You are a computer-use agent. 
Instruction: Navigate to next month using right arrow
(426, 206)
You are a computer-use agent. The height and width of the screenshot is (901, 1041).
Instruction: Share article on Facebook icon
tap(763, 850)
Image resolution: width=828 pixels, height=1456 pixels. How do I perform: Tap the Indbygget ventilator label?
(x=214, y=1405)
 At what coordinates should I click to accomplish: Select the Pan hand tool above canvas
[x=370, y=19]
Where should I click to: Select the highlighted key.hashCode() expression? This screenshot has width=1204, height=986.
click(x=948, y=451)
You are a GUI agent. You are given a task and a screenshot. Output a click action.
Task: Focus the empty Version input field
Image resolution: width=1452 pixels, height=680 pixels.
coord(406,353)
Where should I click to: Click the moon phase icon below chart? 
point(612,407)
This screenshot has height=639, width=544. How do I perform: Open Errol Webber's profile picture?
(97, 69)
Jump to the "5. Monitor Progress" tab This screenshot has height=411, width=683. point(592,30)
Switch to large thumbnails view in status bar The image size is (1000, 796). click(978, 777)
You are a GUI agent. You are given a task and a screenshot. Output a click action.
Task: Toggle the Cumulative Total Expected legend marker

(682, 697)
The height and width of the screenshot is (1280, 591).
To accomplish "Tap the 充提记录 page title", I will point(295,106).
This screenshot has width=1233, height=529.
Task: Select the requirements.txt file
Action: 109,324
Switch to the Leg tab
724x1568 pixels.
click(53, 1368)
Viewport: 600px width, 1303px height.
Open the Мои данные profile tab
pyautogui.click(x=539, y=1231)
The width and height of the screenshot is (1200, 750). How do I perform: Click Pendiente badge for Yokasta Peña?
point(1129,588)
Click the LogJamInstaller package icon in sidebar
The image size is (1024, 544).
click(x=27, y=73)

▬▬▬▬▬▬▬▬▬▬

Your objective
Lines from the start of the material through the line containing "Task: Focus the empty Version input field" are wanted. Write them out exactly.

Response
You are a computer-use agent. 
Instruction: Navigate to next month using right arrow
(426, 206)
You are a computer-use agent. The height and width of the screenshot is (901, 1041).
Instruction: Share article on Facebook icon
tap(763, 850)
Image resolution: width=828 pixels, height=1456 pixels. How do I perform: Tap the Indbygget ventilator label?
(x=214, y=1405)
 At what coordinates should I click to accomplish: Select the Pan hand tool above canvas
[x=370, y=19]
Where should I click to: Select the highlighted key.hashCode() expression? This screenshot has width=1204, height=986.
click(x=948, y=451)
You are a GUI agent. You are given a task and a screenshot. Output a click action.
Task: Focus the empty Version input field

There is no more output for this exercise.